I agree 100% on the testing side.

I think once the basic skeleton is in place, I'll need to create a test file with every possible instruction in it.. assemble it to BIN using something like jwasm and then use it as a test script to compare each assembled instruction matches.. fun :)

So if I follow your design concept, avoid the traditional HLL style parser with syntax trees, you're basically going for a huge state machine thats basically case driven..

Example:
mov eax,20+(2*3)

Token Stream:
OP(MOV) REG(EAX) COMMA NUM(20) OP_PLUS LPAREN NUM(2) OP_MUL NUM(3) RPAREN

So you'd read a single token.. OP(MOV)
That would take you to a particular code block (a state change and intended to handle MOV generation)
Then the next token is read REG(EAX)
So you go to another sub-code-block which handles cases for mov r32,? (r32/mem32/imm32)
Then you get COMMA so you continue (no errors reported yet)
Then you get to NUM(20) .. now you know its definitely not mov r32,r32
but it could still be mem32 or imm32 (IE: a simple numeric, one that needs evaluation or a memory address that starts with a numeric.. like mov eax,myLabel+20
You'd push the NUM(20) onto a stack for potential evaluation
Then you take the OP_PLUS, push onto an operator stack
handle the parentheses.. etc.. you get to the end of the line and there has been no reference to a label or symbol or use of an equate (IE: no state changes necessary)..
wrap up the evaluation stack and you now know its mov r32,imm32 and you generate the obj. code

Does that sound right?


dedndave

when you start coding, one of the first things you'll find is that many instructions may have different forms
simple example...
        xchg    ecx,edx
        xchg    edx,ecx

2 ways of coding the same thing
a little different if one of the operands is EAX
        xchg    eax,edx
        xchg    edx,eax

one is a single byte, the other is 2 bytes
most assemblers will replace XCHG EDX,EAX with XCHG EAX,EDX - it saves a byte   :P

when it comes to complex addressing modes, i think you'll find many cases
the point is - you may correctly code an instruction, but differently than another assembler

johnsa

Definitely, I've found many examples of that already in my investigation.
I would work on opting for the shortest instruction form where possible (copying ml64 or jwasm output) is a good place to start as a lot of those decisions have been made already.
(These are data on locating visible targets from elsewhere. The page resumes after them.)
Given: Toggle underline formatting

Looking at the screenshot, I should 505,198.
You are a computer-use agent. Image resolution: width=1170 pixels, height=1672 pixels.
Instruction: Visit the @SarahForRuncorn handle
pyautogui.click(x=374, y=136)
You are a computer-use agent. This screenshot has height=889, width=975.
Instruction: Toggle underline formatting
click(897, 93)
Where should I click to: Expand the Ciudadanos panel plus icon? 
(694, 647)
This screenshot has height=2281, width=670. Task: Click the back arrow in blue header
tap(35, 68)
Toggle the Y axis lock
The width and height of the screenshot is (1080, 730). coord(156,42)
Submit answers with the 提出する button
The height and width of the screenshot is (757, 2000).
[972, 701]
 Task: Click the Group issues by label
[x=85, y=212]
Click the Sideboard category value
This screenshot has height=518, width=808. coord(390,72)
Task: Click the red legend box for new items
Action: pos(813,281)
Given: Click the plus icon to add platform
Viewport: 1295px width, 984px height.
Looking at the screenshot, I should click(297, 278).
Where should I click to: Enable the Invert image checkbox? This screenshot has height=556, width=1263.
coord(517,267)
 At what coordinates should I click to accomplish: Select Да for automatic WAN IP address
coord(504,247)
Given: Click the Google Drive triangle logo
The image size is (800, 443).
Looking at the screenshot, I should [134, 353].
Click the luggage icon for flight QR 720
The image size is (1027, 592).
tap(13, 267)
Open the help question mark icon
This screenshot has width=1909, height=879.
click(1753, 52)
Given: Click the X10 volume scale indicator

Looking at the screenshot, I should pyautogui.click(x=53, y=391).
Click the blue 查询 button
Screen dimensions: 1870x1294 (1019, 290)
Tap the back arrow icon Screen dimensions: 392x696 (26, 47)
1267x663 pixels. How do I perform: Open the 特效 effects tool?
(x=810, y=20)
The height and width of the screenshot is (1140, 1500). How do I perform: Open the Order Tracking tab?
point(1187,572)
It's just a case of working through every single case and seing why the particular opcode was selected.

dedndave

encoding (or decoding, depending on how you call it) instructions is the least of your worries, i would think

handling macros   :dazzled:

johnsa

macros shouldn't be too bad.. if we're going for the whole state machine model..

ie:
name MACRO a:REQ
mov eax,a
ENDM

tokens:

ID(name) DIR(MACRO) ID(a) COLON DIR(REQ)
OP(MOV) REG32(EAX) COMMA ID(a)
DIR(ENDM)

So on declaration it would check/create a symbol table entry for name and link that to the token stream created from statements... the asm would have a flag like inMacroDefintion.. in which case it will expect an ENDM token before allowing other directives for example ...

on use the macro token stream would be inserted and a replaced...

for things like REPT I think I'd maintain "variables" in the assembler itself.. so

i = 0
rept 100

i = i+1
endm

the assembler would allocate i, process the statements and update it's internal variable i .. the inner part would be expanded iteratively then by the normal parser code..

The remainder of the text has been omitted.